Problem:
Repeat each record exactly, skipping the pictures.

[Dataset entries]
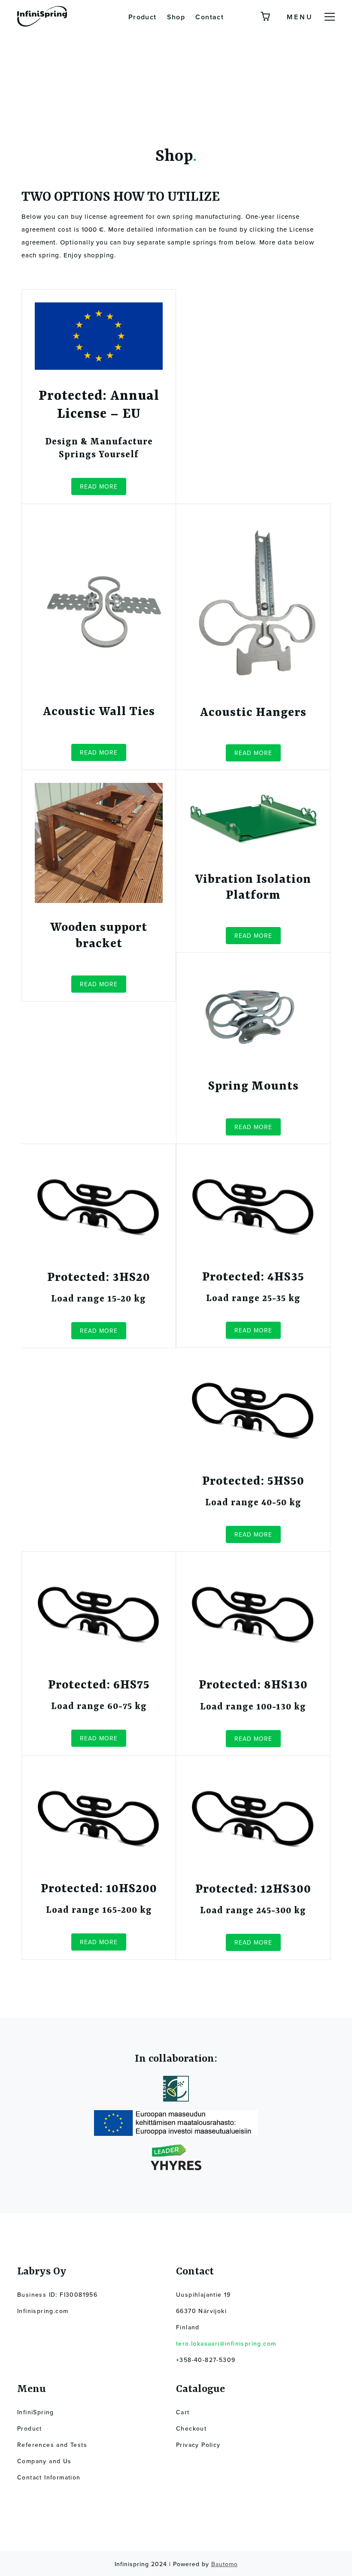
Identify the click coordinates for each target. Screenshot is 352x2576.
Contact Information (49, 2477)
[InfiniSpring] (42, 19)
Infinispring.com (42, 2311)
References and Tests (52, 2445)
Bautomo (224, 2564)
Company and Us (44, 2461)
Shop (176, 17)
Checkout (191, 2428)
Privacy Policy (198, 2445)
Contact (209, 17)
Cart (183, 2412)
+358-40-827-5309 (205, 2360)
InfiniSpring (35, 2412)
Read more (99, 486)
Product (142, 17)
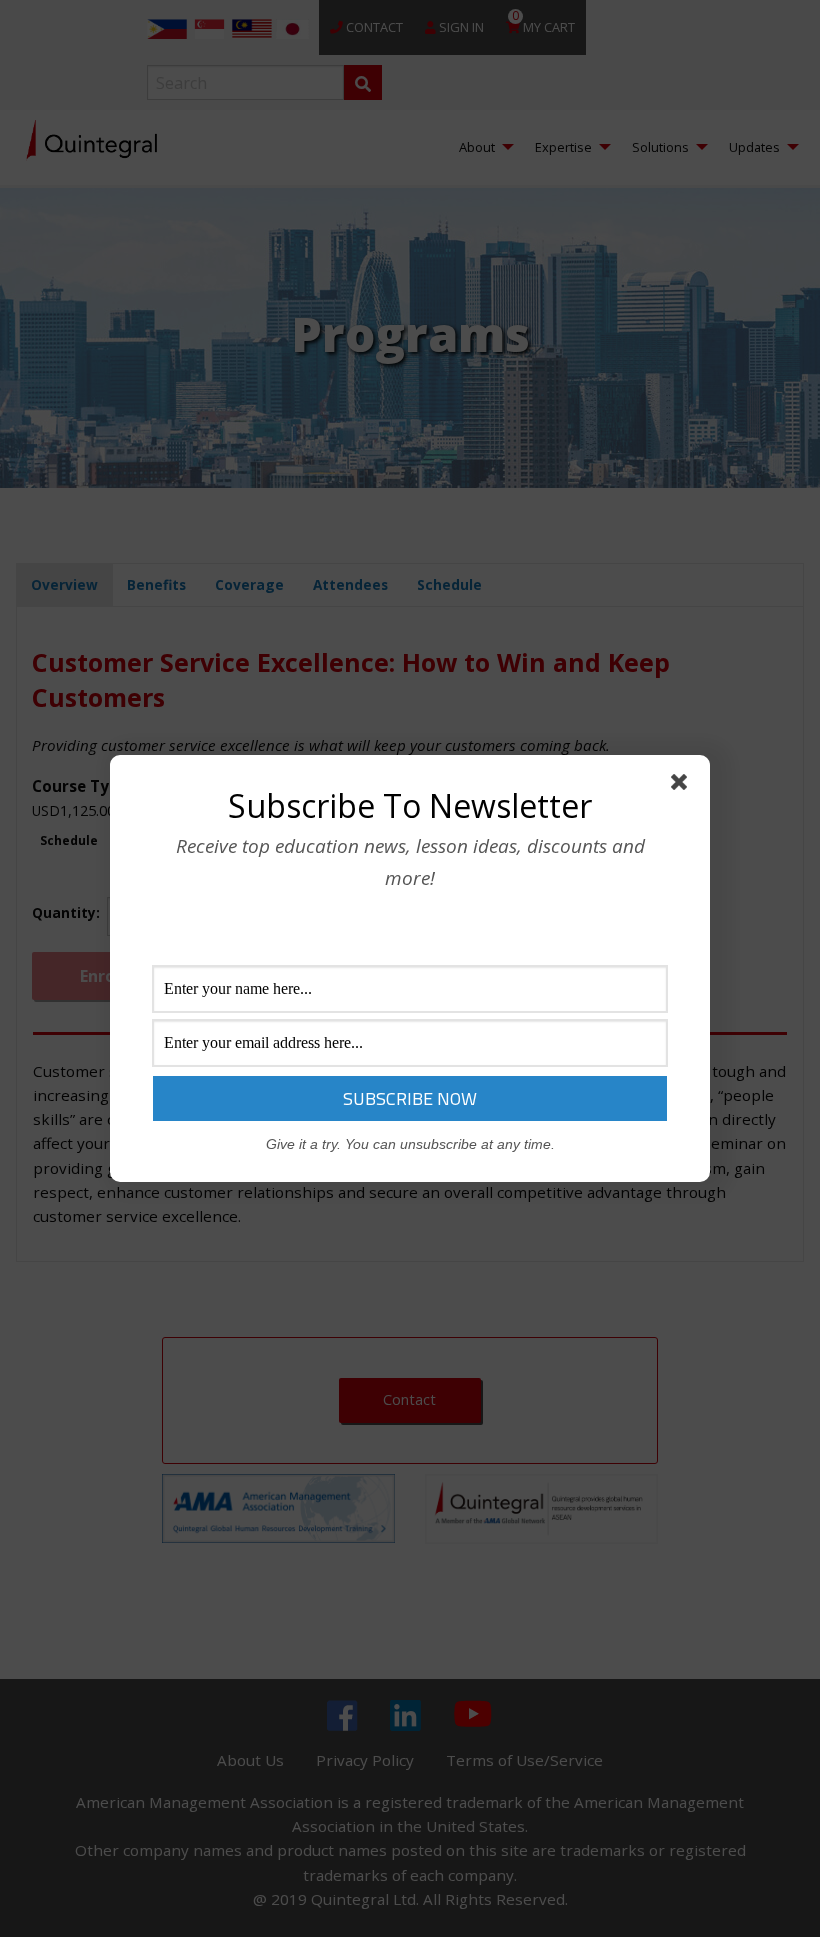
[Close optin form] (683, 786)
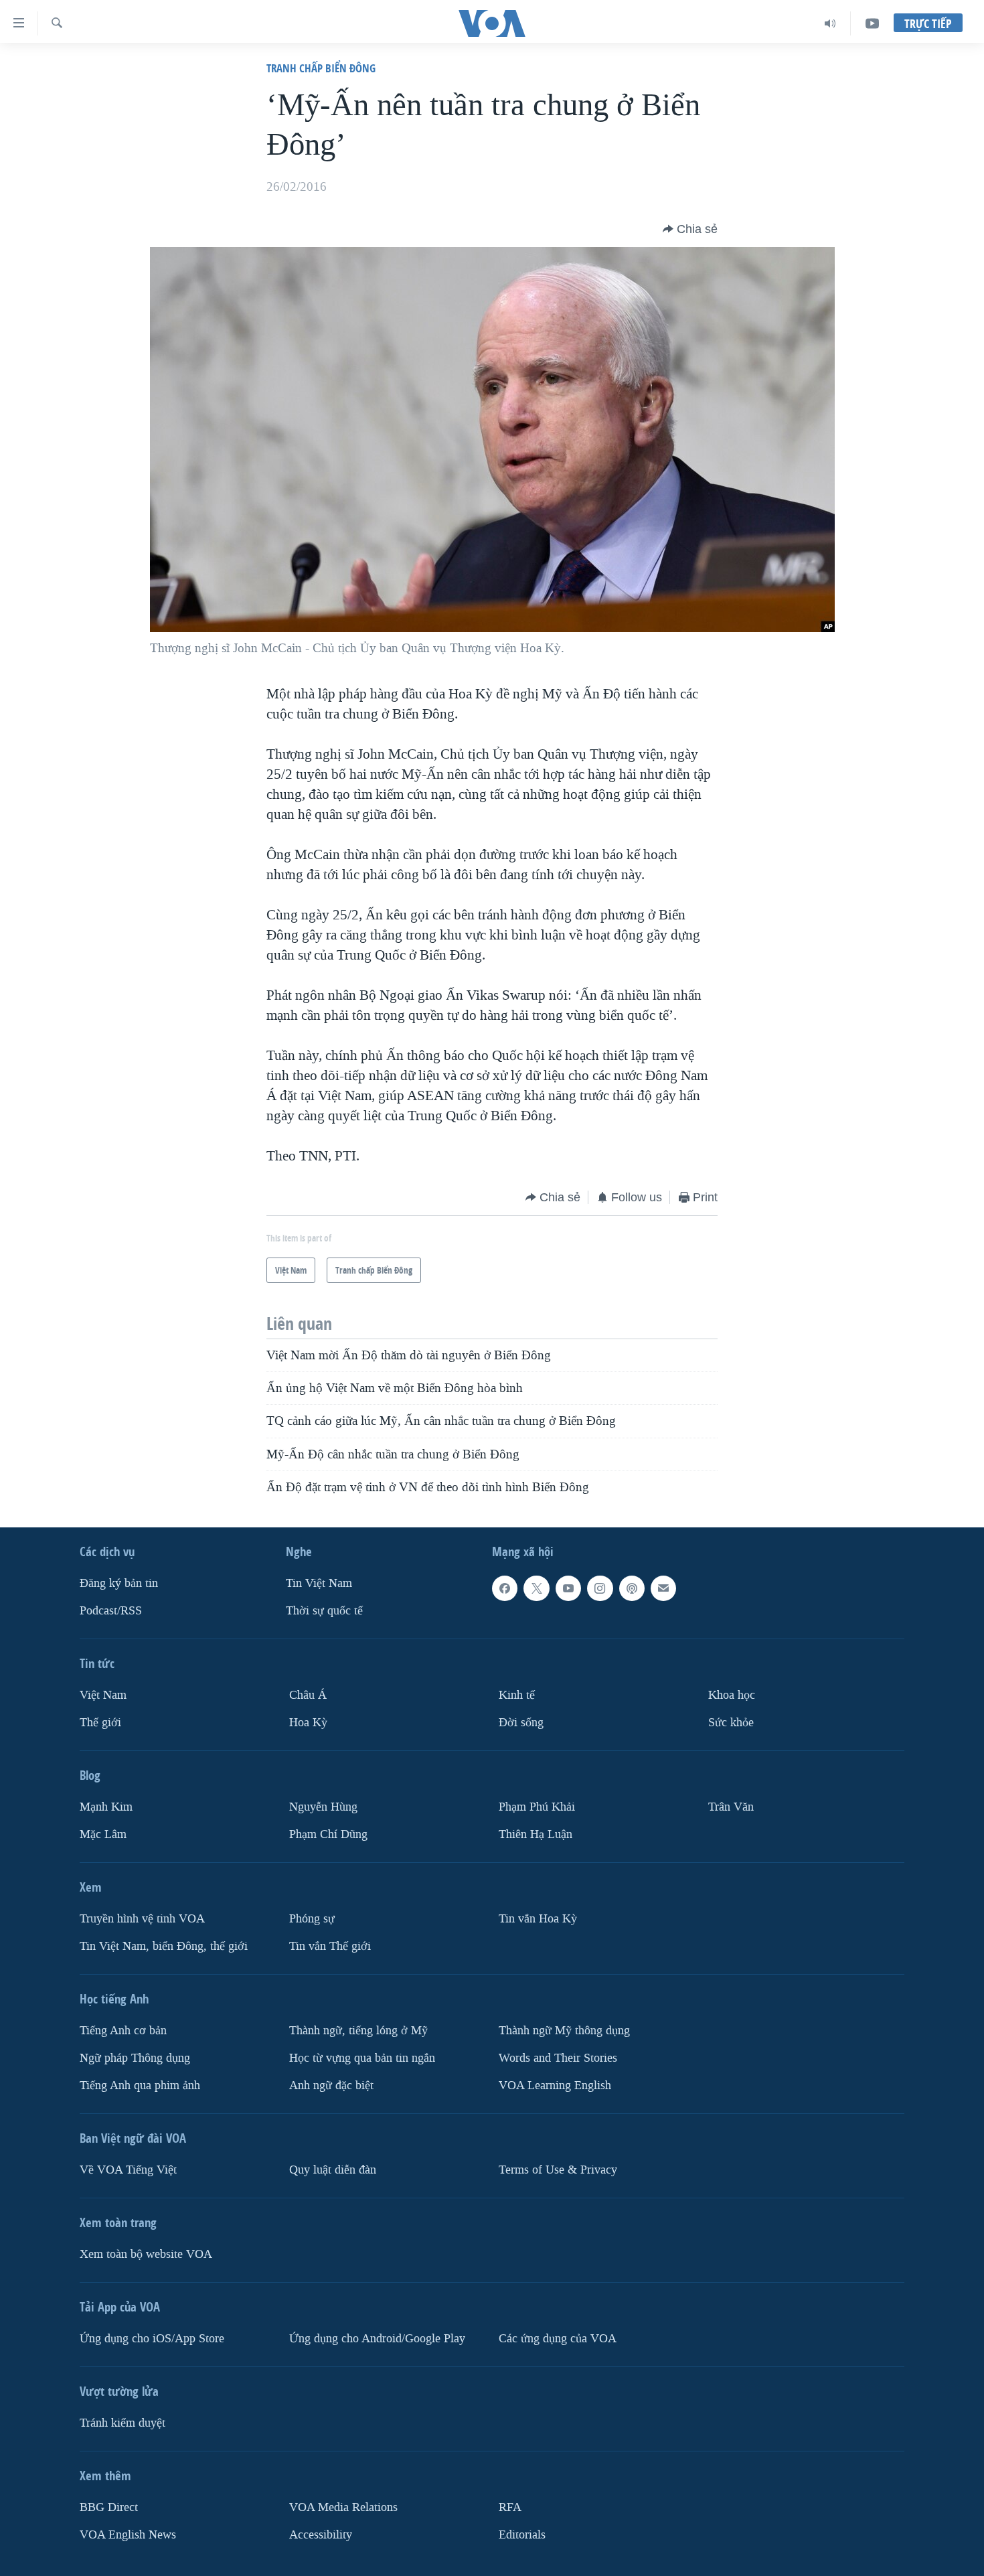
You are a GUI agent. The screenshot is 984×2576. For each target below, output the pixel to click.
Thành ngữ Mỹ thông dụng (564, 2030)
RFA (510, 2507)
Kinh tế (517, 1695)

Response area:
Identify the click coordinates for each target. Screenshot is 352x2576.
Contact Information (49, 2477)
[InfiniSpring] (42, 19)
Infinispring.com (42, 2311)
References and Tests (52, 2445)
Bautomo (224, 2564)
Company and Us (44, 2461)
Shop (176, 17)
Checkout (191, 2428)
Privacy Policy (198, 2445)
Contact (209, 17)
Cart (183, 2412)
+358-40-827-5309 (205, 2360)
InfiniSpring (35, 2412)
Read more (99, 486)
Product (142, 17)
[Close optin form] (683, 786)
You are a GUI agent. The screenshot is 984×2576. For each target below, output the pixel to click.
Thành ngữ Mỹ thông dụng (564, 2030)
RFA (510, 2507)
Kinh tế (517, 1695)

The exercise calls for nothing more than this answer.